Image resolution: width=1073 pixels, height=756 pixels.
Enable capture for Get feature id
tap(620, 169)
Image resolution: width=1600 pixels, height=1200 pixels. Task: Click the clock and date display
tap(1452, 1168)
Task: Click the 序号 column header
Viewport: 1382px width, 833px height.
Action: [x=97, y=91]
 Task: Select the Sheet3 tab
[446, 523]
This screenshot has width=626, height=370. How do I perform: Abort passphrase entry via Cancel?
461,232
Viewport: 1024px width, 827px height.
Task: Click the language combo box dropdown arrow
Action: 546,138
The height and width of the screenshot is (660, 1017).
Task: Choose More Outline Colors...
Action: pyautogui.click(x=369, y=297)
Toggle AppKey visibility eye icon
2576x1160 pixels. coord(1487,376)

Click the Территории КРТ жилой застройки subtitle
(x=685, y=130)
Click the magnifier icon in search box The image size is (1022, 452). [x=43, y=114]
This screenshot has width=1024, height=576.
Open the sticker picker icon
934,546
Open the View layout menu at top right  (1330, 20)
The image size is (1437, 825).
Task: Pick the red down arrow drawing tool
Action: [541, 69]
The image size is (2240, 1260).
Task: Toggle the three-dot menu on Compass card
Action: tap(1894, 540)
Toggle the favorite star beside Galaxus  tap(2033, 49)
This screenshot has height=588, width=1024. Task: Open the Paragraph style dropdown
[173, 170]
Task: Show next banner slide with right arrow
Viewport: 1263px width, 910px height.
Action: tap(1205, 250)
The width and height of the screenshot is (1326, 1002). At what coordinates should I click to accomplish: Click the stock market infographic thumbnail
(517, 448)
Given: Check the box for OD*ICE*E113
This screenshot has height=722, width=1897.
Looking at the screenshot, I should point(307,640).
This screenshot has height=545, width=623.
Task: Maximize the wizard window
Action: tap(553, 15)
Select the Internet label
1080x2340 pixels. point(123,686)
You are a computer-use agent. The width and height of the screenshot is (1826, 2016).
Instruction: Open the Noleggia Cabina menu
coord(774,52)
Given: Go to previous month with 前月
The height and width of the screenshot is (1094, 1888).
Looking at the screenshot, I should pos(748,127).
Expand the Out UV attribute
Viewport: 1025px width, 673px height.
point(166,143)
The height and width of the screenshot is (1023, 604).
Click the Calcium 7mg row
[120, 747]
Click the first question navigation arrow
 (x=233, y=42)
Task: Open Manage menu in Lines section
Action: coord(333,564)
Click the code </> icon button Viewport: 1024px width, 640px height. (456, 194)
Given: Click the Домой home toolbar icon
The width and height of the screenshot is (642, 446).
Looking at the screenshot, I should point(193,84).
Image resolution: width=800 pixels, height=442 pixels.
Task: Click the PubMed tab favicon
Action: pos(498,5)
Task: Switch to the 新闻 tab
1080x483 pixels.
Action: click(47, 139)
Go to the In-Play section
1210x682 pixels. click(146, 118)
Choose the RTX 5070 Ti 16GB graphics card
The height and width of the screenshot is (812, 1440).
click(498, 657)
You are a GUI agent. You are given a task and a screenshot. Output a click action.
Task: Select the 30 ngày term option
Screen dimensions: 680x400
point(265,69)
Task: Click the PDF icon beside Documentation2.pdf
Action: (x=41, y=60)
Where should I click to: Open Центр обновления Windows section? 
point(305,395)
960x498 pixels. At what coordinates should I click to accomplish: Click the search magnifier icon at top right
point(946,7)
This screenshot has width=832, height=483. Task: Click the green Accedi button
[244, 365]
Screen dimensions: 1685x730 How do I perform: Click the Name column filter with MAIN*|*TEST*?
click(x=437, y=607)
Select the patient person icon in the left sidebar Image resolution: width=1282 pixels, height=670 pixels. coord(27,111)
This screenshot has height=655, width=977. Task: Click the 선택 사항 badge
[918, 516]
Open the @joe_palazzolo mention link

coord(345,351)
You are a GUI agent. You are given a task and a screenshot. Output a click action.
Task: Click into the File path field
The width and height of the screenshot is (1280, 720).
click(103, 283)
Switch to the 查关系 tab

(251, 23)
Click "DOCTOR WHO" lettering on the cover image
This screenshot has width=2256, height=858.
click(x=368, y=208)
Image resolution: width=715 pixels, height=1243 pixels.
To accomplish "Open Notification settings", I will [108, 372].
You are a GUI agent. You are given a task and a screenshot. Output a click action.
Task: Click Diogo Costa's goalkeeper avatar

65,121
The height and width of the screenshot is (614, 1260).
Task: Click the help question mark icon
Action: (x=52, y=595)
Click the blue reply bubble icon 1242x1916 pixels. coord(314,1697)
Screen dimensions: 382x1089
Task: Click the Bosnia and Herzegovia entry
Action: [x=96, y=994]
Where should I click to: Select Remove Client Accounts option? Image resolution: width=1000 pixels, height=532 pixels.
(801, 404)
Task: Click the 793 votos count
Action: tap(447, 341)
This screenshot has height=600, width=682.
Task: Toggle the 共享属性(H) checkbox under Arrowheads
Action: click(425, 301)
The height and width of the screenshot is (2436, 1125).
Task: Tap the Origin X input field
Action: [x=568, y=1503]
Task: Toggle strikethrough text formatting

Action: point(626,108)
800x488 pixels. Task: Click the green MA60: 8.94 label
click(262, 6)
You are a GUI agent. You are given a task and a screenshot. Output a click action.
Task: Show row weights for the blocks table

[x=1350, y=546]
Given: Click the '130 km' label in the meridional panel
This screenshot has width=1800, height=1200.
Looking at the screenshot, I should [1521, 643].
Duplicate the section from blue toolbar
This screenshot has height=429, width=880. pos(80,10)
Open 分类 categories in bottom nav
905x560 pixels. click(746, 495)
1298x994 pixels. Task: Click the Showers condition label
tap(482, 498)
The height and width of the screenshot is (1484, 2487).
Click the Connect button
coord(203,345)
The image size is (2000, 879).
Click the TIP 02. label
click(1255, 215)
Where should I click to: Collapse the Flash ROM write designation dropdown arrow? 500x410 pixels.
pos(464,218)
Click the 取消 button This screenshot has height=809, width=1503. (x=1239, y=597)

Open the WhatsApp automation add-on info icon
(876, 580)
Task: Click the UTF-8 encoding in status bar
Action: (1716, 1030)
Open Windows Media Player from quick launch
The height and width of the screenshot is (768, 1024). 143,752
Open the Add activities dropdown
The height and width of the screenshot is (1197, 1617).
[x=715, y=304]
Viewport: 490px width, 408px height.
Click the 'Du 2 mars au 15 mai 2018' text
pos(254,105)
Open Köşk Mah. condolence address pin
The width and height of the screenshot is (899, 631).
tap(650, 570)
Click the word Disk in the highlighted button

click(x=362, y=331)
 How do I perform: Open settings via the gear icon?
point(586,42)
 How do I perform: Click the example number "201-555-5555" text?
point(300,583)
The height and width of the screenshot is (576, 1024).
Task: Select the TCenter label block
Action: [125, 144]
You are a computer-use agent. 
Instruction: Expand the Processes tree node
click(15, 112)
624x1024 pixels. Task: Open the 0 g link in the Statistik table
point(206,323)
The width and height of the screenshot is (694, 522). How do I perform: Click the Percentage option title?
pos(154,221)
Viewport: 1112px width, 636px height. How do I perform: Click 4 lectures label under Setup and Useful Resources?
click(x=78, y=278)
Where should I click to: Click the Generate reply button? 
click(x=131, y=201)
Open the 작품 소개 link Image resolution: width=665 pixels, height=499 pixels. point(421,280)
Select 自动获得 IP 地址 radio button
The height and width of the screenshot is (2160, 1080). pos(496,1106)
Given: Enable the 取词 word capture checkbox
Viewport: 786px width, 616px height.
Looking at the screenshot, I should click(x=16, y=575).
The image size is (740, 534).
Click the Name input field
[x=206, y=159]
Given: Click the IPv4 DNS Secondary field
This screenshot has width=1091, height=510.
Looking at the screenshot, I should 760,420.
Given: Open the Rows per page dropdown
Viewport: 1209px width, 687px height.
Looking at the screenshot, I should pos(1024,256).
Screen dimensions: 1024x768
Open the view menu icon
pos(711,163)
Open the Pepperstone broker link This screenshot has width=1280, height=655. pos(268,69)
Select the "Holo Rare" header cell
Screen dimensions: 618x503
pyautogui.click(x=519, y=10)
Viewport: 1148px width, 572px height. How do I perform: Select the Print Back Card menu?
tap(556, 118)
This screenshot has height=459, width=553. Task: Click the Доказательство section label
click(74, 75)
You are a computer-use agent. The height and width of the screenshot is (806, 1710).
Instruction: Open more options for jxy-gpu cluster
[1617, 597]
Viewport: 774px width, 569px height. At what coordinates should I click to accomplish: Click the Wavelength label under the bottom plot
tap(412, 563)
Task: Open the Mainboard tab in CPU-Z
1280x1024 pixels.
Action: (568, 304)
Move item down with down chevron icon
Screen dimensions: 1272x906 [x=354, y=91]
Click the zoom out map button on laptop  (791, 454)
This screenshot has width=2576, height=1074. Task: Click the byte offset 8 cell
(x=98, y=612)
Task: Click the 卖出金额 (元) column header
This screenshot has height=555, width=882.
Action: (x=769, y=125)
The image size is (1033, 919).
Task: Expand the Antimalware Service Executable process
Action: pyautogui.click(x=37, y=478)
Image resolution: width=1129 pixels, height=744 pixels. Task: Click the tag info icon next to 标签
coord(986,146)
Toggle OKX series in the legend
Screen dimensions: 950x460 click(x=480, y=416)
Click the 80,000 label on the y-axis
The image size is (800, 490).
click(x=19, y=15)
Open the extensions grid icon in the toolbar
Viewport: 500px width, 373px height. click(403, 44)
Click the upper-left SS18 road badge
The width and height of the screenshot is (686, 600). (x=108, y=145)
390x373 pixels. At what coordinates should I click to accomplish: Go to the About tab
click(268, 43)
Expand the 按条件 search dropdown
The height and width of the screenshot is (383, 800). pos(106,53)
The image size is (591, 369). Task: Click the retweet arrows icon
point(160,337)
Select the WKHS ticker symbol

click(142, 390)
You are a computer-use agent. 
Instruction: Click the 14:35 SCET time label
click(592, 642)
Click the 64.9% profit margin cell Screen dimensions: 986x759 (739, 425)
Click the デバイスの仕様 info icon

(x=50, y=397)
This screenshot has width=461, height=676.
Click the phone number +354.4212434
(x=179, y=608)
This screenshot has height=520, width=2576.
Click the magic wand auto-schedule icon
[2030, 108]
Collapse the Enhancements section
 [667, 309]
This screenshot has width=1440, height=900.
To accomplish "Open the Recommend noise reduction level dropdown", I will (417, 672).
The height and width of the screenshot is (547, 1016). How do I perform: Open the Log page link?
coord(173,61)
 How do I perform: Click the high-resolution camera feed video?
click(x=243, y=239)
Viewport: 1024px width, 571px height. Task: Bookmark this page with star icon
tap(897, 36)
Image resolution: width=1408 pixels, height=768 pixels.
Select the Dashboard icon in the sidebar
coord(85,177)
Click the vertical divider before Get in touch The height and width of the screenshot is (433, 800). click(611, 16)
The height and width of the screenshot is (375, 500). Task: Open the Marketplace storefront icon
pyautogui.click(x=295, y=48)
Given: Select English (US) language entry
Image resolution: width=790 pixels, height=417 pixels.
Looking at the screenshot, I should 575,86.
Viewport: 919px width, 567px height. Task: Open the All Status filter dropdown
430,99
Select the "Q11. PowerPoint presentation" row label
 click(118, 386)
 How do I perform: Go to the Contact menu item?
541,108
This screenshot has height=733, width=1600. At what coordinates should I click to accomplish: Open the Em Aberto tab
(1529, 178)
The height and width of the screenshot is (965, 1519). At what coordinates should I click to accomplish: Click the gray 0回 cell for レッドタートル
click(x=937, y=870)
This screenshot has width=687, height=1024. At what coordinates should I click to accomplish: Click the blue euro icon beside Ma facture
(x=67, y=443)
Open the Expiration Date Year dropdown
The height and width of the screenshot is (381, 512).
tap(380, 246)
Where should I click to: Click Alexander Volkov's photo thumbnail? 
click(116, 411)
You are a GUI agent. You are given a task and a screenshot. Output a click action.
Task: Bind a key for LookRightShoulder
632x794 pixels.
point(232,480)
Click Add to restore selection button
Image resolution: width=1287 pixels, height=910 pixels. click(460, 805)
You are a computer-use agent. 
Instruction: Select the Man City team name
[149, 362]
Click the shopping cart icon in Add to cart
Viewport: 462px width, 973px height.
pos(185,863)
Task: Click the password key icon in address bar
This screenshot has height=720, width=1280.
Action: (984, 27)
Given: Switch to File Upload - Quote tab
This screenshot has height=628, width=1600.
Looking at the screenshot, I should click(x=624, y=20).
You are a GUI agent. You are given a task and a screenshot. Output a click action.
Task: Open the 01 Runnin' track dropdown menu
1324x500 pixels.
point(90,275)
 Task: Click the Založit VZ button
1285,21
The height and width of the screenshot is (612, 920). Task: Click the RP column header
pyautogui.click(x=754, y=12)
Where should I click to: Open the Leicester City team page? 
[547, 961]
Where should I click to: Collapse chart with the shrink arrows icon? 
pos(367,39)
__________________________________________________
» **Task brief**
Everything from the line containing "The height and width of the screenshot is (612, 920)." to the last line of the entries above should be quoted exactly, and only that.

» **Result of the task**
The height and width of the screenshot is (612, 920). Task: Click the RP column header
pyautogui.click(x=754, y=12)
Where should I click to: Open the Leicester City team page? 
[547, 961]
Where should I click to: Collapse chart with the shrink arrows icon? 
pos(367,39)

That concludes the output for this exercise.